The Call to Disciple

Why should a church or a Christian disciple other Christians? The church needs teachers. Teaching, in fact, is one of the core missions of the church. Ephesians 4 tells us the God gave some [people] to be apostles, some prophets, some evangelists, and some pastors and teachers, for the equipping of the saints for the work of the ministry (Ephesians 4:11-12, emphasis added). As a friend once pointed out, there is no comma between pastor and teach because a pastor must be a teacher. His job is to equip the saints—giving them the spiritual tools they need to do the work God has given them—witnessing to the lost.
 
 
Discipleship is not new. It did not come into being at the dawn of the church age. Discipleship has been around as long as Israel has been around. God commanded the Israelites in the Book of Deuteronomy to disciple their children. “You shall teach them [God’s commands] diligently to your children, and shall talk of them when you sit in your house, when you walk by the way, when you lie down, and when you rise up (Deuteronomy 6:7).” Later in the Proverbs, Solomon reiterates this command: “Train up a child in the way he should go, And when he is old he will not depart from it (Proverbs 22:6).” Parents are called to be the main disciplers of their children not the church.
 
 
Jesus commanded that we be disciplers of men. In the Great Commission, Jesus commanded, “Go therefore and make disciples of all the nations, baptizing them in the name of the Father and of the Son and of the Holy Spirit, 20 teaching them to observe all things that I have commanded you; and lo, I am with you always, even to the end of the age.” Amen (Matthew 28:18-20, emphasis added).”This Commission is repeated in the Gospel of Mark (Mark 16:15). It was never the Christian’s job to convert anyone. It was, and still is, the Christian’s responsibility to make disciples. We are called to be two things: witnesses and teachers. When we evangelize, we are simply telling the Gospel story and leaving the results up to God. We can attempt to persuade but the end decision is theirs and the end result is God’s.

__TASKS TO PERFORM__:
(a) Answer these from the text on discipleship:
(i) In which book does God command the Israelites to disciple their children?
(ii) Who are called to be the main disciplers of children?
(iii) In which other Gospel is the Great Commission said to be repeated?
(b) Does each statement agree with the text on discipleship? Answer yes or no and quote the words that decide it.
(i) Discipleship began at the dawn of the church age.
(ii) A pastor must be a teacher.
(iii) Converting people is the Christian's job.
(c) Write a continuation of the text on discipleship, starting after its last sentence.
The data after this has nothing to do with the text on discipleship.

__GIVEN DATA__:
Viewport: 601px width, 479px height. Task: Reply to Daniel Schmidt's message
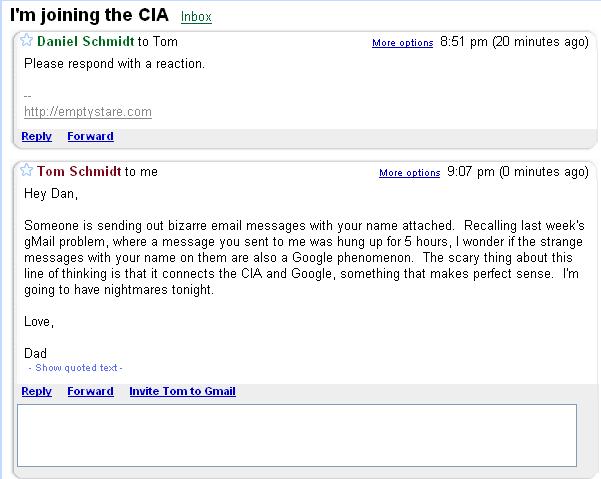[x=36, y=136]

__RESULTS OF THE TASKS__:
(a)
(i) Deuteronomy
(ii) Parents
(iii) Mark (Mark 16:15)

(b)
(i) No: "It did not come into being at the dawn of the church age."
(ii) Yes: "because a pastor must be a teacher"
(iii) No: "It was never the Christian’s job to convert anyone."

(c)
Discipleship was the model Christ gave us. When He came to earth and began His ministry, He chose twelve men. These men would accompany Him and watch Him do His work. He would then send them out to do it. Talk about on-the-job training. The model was later used in the Church. Barnabas took Paul under his wings and taught him. Later, Paul took Timothy, Titus, and few others under his tutelage. In his final letter to Timothy, Paul charged Timothy to do the same thing: “And the things that you have heard from me among many witnesses, commit these to faithful men who will be able to teach others also (2 Timothy 2:2).”
 
 
There is a desperate need for discipleship in the church. First, it is essential to disciple new believers. Those new to the faith do not fully understand even the fundamental doctrines of the faith. They are babes and they need to be taught the core beliefs. As Peter told his church, “as newborn babes, desire the pure milk of the Word, that you may grow thereby.” I believe that this is one of the reasons churches have what has become known as the revolving back door. New members join but they don’t stick around because they are not being spiritually fed. And like any starving soul, they look for nourishment elsewhere.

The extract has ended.